Taking a trip to one of the many castles or manor homes scattered throughout Sweden is a must. Most of the main towns have wonderful parks and gardens to explore such as the "castle wood" in Gothenburg. If you are travelling with children, be sure to check out one of the largest amusement parks in Scandinavia - Liseberg amusement park situated in Gothenburg. If you are in Sweden during the summer time, it is worthwhile taking a trip up north to view the midnight sun for an absolutely breathtaking experience.

Nightlife

Sweden has a vibrant and varied nightlife. From cozy cafes and bars to loud and luxurious nightclubs and discos, there is something to suit all ages and tastes. If you're interested in dining out as part of your nightlife activities, Sweden caters both local and international cuisine. In many of the larger cities and towns, theme nights and cultural events are organized to help tourists understand and grasp the cultural elements of Swedish life.
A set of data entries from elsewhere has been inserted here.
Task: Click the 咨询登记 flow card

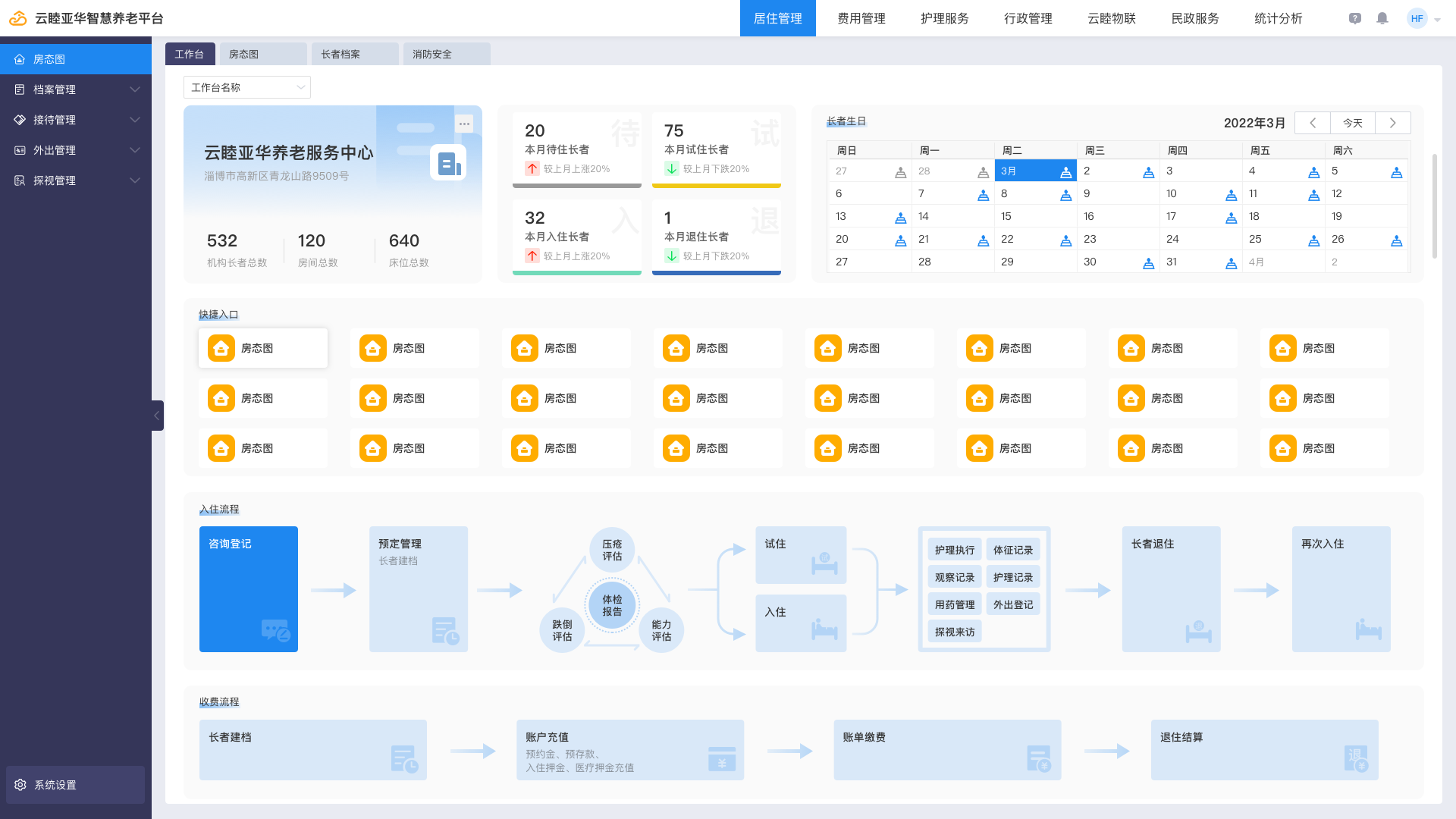Action: [x=248, y=589]
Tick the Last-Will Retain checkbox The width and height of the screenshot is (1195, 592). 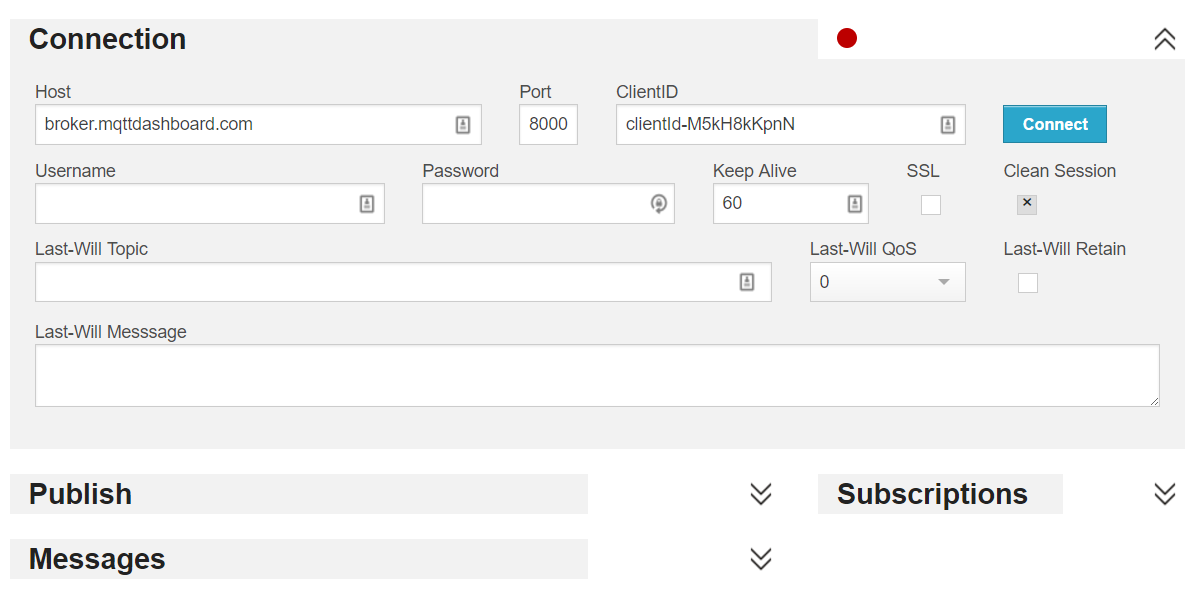[1028, 283]
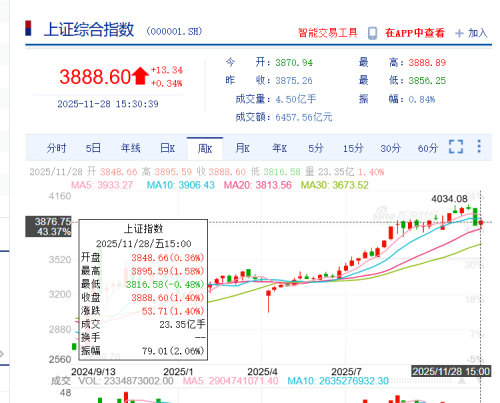This screenshot has height=403, width=500.
Task: Click the 4034.08 peak candlestick on chart
Action: 468,207
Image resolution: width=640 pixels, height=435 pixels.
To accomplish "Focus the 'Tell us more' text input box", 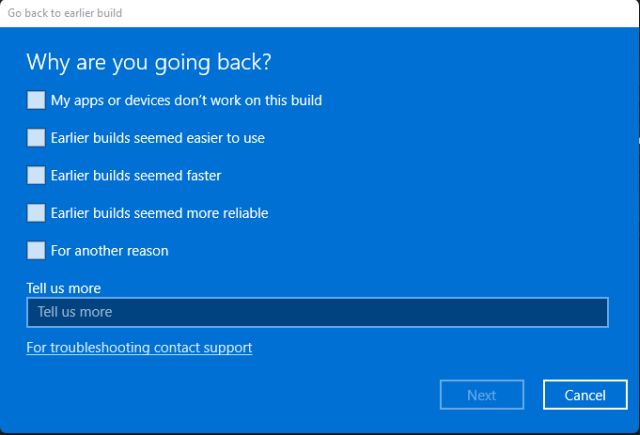I will click(317, 312).
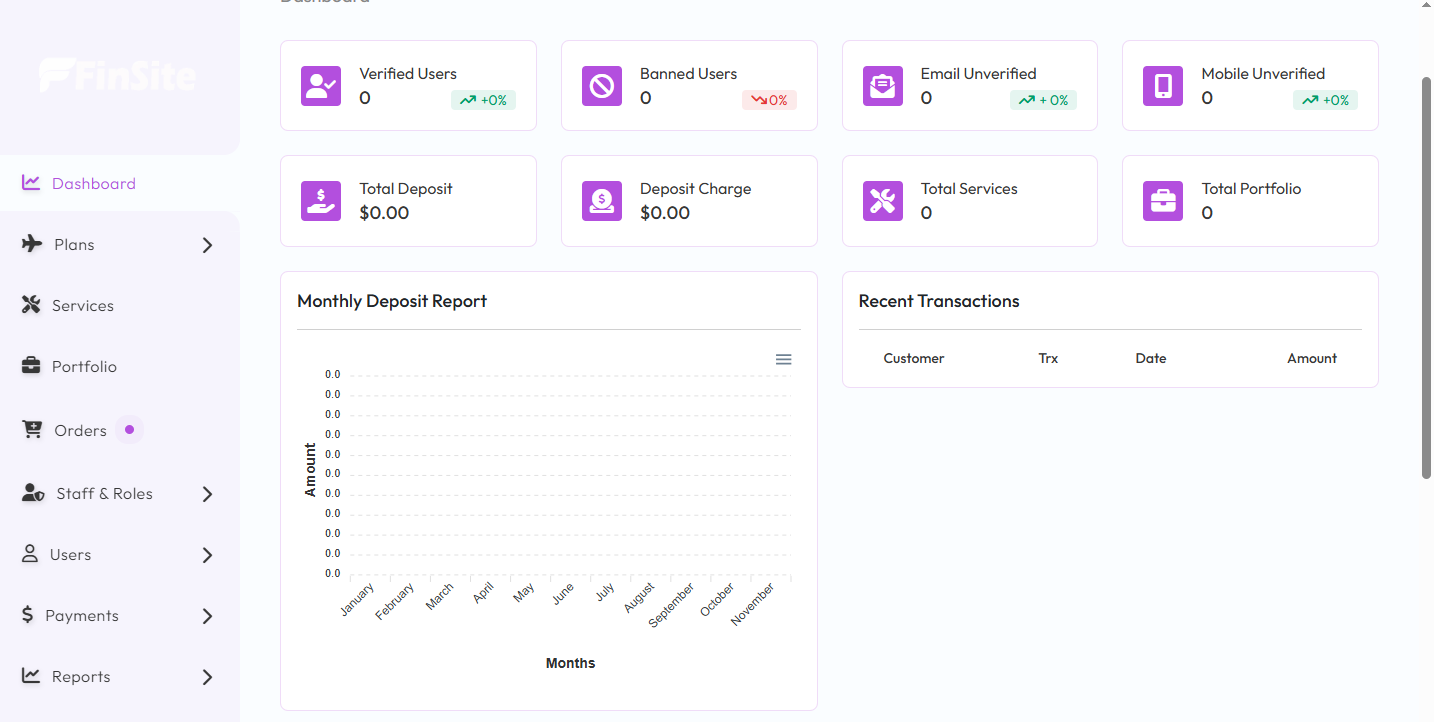Click the FinSite logo
This screenshot has height=722, width=1434.
tap(118, 76)
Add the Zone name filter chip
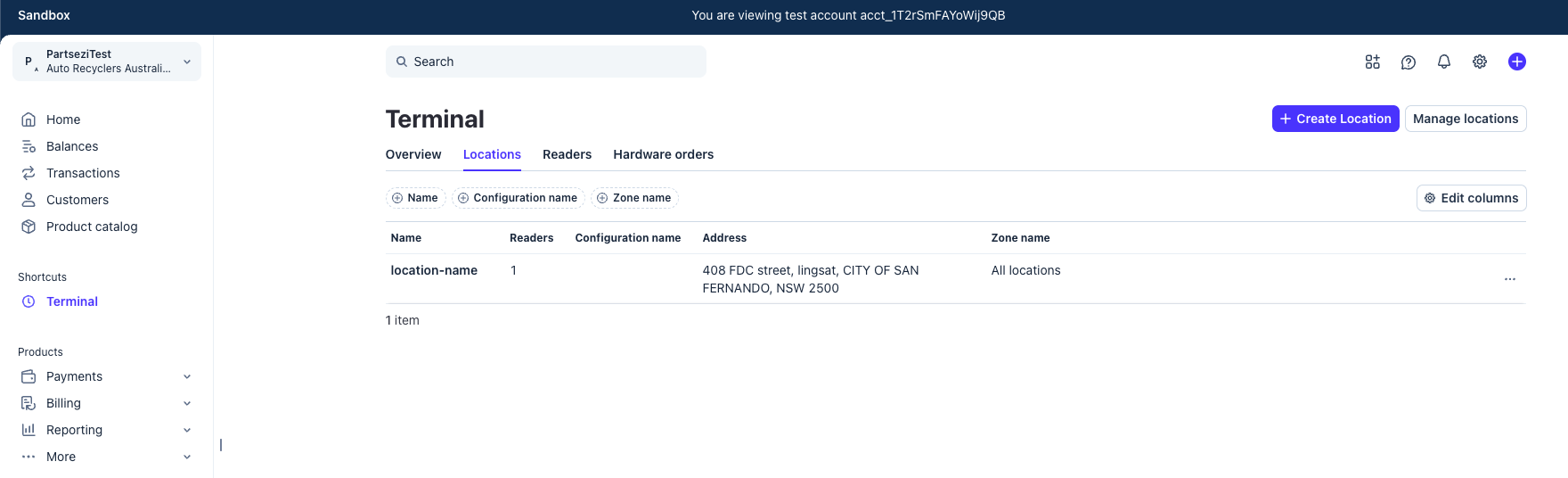The width and height of the screenshot is (1568, 478). 634,198
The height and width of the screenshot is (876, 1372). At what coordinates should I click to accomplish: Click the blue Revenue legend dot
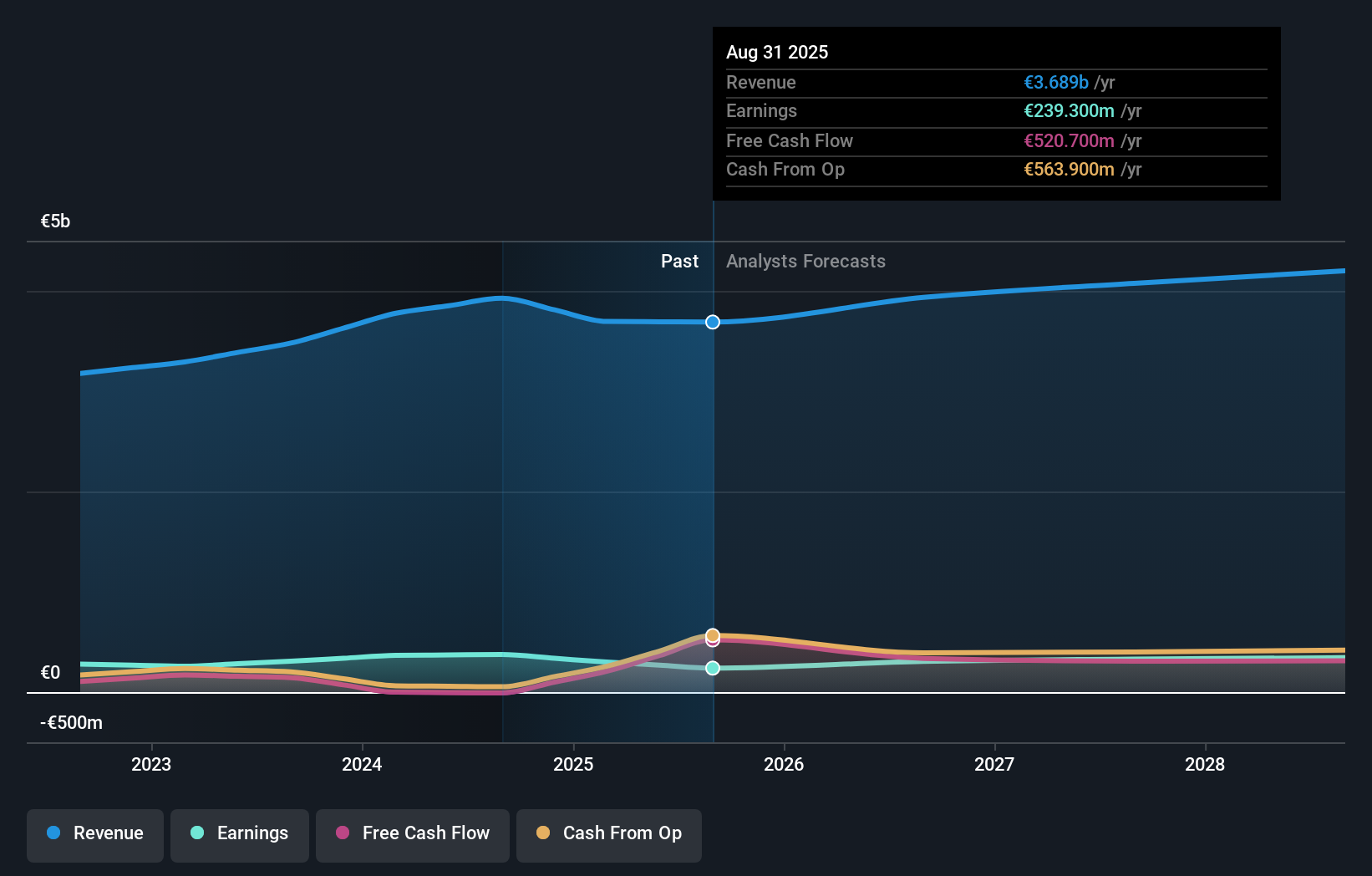(53, 833)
This generally includes local cuisine, music and traditional dancing, a guaranteed fun-filled family night.

Culture

Swedish culture has led the Swedes to remain very humble in their nature. Competition is not encourage within the country, and children are raised to view themselves as equal to others - no better, no worse. The family structure is deeply valued within Sweden, which is even evident within their family laws giving both parents equal rights to maternity leave. Public establishments such as restaurants and bars are very family friendly. Sweden values respect shown towards elder members of the community. Also, Swedish dress style is very fashionable, but not over indulgent.

Cuisine

As with many other Scandinavian countries, Swedish cuisine is relatively simple. Their food philosophy is that food should be practical and filling. Northern regions of Sweden still base a lot of their cuisine on that of the Sami people, with food such as reindeer and game plates playing a large role in dishes. French and Italian cuisine have had a strong influence on dishes further south. Pizza is a commonly adored dish throughout the country as is kebab. Typical Swedish cuisine consists of foods such as vegetables, pork, beef and fish, various types of bread, fruit and nuts. Potato and cabbage feature strongly within dishes as do many dairy products. Many Swedish enjoy drinking fruit soup either warm or cold depending on the season. Swedes also enjoy eating desserts and are known to indulge in numerous coffee breaks accompanied by sweet pastries.